Introduction to Networking and Client-Side Prediction in Unity
Link to Slides
It can be quite difficult to get used to how Unity handles networking, especially if you're already inexperienced in writing network code. This blog post is the companion to a talk I'm giving tonight (May 22nd, 2014) at Uken Games in Toronto.
Clearly, much has been written on the subject of introductory networking. This talk is not aimed to be comprehensive, but instead to provide context specifically for first steps in network programming for fast-paced games, in Unity, through the use of 2 case studies:
Using iPhones to wirelessly control an arcade game, SpaceRace
Implementing a 16-player, 4-computer art installation at OCAD called POINTS
The second goal is to give a primer on the backbone of fast-paced multiplayer games: client-side prediction, in the historical context of the development of QuakeWorld and Half-Life in the mid-late 90’s.

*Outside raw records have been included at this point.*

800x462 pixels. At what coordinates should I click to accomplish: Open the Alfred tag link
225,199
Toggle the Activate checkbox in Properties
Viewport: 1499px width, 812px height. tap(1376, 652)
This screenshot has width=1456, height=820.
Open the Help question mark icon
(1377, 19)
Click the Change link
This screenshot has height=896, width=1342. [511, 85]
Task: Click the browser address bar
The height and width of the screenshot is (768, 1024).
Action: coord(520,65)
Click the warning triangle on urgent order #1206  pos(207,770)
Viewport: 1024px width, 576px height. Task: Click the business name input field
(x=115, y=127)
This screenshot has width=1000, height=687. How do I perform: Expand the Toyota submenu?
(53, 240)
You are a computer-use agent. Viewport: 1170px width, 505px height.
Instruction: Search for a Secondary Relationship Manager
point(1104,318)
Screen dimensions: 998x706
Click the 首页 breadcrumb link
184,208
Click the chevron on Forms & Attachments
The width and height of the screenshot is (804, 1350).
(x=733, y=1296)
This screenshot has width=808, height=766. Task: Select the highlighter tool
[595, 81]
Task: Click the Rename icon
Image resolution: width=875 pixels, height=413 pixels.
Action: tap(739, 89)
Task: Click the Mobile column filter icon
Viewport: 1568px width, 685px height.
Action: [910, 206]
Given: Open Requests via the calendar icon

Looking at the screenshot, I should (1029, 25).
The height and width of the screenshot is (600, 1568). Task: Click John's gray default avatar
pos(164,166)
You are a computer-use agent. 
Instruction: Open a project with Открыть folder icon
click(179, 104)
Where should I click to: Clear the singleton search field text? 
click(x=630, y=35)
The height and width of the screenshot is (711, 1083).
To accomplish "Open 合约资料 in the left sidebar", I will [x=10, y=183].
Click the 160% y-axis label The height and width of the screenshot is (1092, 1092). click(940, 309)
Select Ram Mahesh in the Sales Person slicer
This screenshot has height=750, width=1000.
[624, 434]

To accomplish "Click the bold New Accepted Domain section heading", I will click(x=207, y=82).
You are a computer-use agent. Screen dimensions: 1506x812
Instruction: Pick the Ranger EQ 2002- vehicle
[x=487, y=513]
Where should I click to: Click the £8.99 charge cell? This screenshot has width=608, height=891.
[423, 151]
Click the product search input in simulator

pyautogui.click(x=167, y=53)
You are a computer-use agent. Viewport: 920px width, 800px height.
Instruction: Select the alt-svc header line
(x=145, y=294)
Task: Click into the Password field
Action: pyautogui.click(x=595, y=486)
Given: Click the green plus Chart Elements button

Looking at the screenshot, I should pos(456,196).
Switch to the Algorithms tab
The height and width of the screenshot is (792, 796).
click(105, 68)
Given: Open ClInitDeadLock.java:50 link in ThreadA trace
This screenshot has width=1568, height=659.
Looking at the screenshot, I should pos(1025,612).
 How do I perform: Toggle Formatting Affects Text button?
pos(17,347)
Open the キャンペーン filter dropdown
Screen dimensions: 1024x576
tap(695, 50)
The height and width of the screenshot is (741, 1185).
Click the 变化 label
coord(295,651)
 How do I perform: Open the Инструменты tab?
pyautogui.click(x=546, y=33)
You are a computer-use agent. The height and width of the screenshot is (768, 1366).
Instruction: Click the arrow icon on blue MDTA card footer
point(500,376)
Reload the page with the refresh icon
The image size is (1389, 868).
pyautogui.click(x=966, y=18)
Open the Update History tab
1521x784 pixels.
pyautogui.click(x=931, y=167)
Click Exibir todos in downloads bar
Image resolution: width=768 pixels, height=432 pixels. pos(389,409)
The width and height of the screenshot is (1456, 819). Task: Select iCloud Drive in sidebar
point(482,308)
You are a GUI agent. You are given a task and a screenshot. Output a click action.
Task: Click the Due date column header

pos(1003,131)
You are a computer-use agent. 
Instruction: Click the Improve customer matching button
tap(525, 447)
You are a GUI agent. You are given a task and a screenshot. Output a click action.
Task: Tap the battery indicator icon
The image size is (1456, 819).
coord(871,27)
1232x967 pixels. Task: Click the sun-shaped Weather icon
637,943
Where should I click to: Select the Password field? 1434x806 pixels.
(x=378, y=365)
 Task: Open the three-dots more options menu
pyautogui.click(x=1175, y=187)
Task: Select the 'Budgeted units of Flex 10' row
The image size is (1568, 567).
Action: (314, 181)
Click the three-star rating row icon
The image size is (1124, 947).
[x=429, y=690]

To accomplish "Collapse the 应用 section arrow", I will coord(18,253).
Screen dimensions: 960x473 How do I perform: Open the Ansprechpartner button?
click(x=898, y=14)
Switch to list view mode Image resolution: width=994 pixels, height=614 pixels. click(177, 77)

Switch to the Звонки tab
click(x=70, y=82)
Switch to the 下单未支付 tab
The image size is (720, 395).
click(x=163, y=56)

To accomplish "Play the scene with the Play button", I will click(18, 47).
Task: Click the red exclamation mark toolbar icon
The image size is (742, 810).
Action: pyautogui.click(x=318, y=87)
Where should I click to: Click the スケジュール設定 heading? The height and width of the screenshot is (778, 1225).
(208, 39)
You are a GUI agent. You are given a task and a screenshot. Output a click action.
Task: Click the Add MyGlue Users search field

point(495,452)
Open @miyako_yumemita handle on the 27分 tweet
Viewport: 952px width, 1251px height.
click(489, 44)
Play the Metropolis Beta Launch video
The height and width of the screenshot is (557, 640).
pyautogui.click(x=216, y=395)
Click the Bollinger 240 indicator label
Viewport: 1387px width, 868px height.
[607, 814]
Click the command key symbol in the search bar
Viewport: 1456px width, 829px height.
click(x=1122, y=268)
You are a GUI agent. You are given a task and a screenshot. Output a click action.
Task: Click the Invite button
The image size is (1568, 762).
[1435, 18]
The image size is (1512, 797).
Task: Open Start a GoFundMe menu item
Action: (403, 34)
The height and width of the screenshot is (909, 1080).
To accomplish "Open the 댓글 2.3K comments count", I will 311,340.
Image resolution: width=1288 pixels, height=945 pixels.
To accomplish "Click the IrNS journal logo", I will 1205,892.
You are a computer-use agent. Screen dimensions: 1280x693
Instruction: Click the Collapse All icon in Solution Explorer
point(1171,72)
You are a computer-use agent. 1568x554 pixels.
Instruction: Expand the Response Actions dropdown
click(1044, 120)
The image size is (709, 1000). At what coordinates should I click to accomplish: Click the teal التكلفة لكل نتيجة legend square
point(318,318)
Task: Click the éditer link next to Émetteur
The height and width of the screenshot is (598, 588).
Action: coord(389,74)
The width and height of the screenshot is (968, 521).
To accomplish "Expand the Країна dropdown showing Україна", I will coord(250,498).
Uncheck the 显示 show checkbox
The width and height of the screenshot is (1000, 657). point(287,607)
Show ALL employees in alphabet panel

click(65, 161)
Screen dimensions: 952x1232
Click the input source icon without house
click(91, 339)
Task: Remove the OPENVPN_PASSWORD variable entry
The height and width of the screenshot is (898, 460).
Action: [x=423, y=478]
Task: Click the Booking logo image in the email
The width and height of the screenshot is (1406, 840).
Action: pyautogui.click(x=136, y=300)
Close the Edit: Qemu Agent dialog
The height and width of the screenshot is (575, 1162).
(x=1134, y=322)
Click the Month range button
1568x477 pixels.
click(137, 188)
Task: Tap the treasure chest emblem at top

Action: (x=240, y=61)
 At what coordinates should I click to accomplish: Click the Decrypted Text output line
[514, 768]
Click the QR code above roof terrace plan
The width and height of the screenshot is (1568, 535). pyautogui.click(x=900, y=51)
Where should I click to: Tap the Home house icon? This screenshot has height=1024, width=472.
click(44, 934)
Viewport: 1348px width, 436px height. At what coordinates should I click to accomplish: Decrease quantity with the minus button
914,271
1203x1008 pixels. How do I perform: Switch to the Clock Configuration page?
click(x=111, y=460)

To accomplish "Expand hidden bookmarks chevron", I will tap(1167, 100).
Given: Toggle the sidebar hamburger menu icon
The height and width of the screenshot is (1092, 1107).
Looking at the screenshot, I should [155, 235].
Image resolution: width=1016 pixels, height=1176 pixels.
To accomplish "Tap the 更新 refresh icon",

Relevant Unity Documentation
Network Reference Guide
Network View
Network Manager
Network Class
Relevant Basic Networking Concepts
Data is sent over networks in the form of packets - chunks of data, with a header added to the front to explain where the data came from, where it's going, etc. Packets can either be sent reliably using a protocol named Transmission Control Protocol (TCP), or unreliably using a protocol named User Datagram Protocol (UDP). UDP packets are sometimes referred to as datagrams.
Some important characteristics of reliability (and thus of TCP) are:
Ensuring that the packet arrives at all (no lost packets)
Ensuring that the packets arrive in the order that they were sent
Packets are received error-free, and resent otherwise
UDP makes no such guarantees. These characteristics seem pretty crucial, and for most applications, they are. You might wonder at first why you would ever deviate from using TCP, but there are some serious performance implications when attempting to use TCP for fast-paced applications. TCP is only as strong as its weakest link, as we will explore throughout this talk.
Networks are built up over the course of several different layers - from the physical wires all the way up to the application using the network to send information. UDP and TCP are somewhere in the middle, and you can't modify how they work in your code. Because TCP is so unsuited for fast-paced games, what you end up needing to do is use UDP, and implement the reliability part in your application instead of at the transmission layer. This is how Unity works - under the hood, it uses RakNet, which is an open source C++ network engine based entirely on UDP.
Note on Terminology
Since we're talking about networked programs, it means there will be at least 2 instances of the program running, presumably (although not necessarily) on different machines. In our context, also assume there is a server and a client. A lot of the time I will want to just reference any instance of the program on the network, regardless of whether or not it is server or client - I will call this a machine.
Unity Project Setup
When I first tried to make a networked Unity game, I assumed it would be best to separate the server and the client into different Unity projects. As it turns out, this doesn't work, because for tasks like instantiating prefabs over the network, Unity needs a local copy of the prefab. Because of this, Unity doesn't need to send all of the information defining the prefab, instead just an indication of which prefab to instantiate.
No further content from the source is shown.